COMMISSIONE TRIBUTARIA REGIONALE per il Piemonte sentenza n. 185 sez. V depositata il 11 febbraio 2019
Spese per studio professionale – No acquisto diretto – Locazione nei confronti di una società partecipata dalla moglie del professionista – Legittimo risparmio di imposta
SVOLGIMENTO DEL PROCESSO
L’Ufficio Controlli della Direzione Provinciale di Alessandria emetteva avviso di accertamento per l’anno di imposta 2010 nei confronti dei notaio V.E. disconoscendo la deduzione di canoni di locazione dello studio professionale pagati alla società A. s.r.l. di cui è socia al 99% la moglie del medesimo, ritenendo sussistente fattispecie costituente abuso del diritto.
Con atto di ricorso il contribuente eccepiva violazione dell’art. 10 bis legge 212/2000 sotto vari profili sia procedimentali che di merito della contestata elusione, illegittima applicazione delle sanzioni.
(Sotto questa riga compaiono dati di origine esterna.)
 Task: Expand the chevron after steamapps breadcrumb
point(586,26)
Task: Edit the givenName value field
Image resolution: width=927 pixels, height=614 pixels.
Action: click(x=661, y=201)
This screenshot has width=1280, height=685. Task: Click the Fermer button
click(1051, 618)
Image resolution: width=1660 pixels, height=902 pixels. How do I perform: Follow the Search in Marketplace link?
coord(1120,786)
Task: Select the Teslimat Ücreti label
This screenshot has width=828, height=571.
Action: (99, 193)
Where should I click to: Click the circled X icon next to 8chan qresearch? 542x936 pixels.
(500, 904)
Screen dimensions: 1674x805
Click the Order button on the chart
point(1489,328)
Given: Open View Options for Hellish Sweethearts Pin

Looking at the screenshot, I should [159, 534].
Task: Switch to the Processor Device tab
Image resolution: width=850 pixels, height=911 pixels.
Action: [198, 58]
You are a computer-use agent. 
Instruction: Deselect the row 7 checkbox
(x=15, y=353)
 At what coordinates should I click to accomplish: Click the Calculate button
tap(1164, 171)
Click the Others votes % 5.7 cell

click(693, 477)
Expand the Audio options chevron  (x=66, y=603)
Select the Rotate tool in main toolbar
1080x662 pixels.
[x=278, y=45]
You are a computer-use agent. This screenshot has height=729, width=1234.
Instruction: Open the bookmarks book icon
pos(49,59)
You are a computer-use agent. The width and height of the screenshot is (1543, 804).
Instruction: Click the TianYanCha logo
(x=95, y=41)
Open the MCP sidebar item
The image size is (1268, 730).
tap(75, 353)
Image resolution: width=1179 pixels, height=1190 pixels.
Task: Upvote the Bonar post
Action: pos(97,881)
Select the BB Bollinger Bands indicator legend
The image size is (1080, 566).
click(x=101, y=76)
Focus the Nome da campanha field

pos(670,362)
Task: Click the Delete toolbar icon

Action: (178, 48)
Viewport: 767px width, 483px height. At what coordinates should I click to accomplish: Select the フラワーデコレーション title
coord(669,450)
La Commissione Tributaria Provinciale di Alessandria con sentenza 386/1/16, depositata il 14.11.2016, accoglieva il ricorso compensando le spese. Motivava la CTP che la disciplina dell’abuso del diritto di cui all’art. 10 bis legge 212/2000 ha sostituito il previgente art. 37 bis d.p.r. 600/1973 e il comportamento fiscale adottato seppure più favorevole non integrava gli estremi dell’abuso del diritto non risultando che la società proprietaria fosse riconducibile al contribuente.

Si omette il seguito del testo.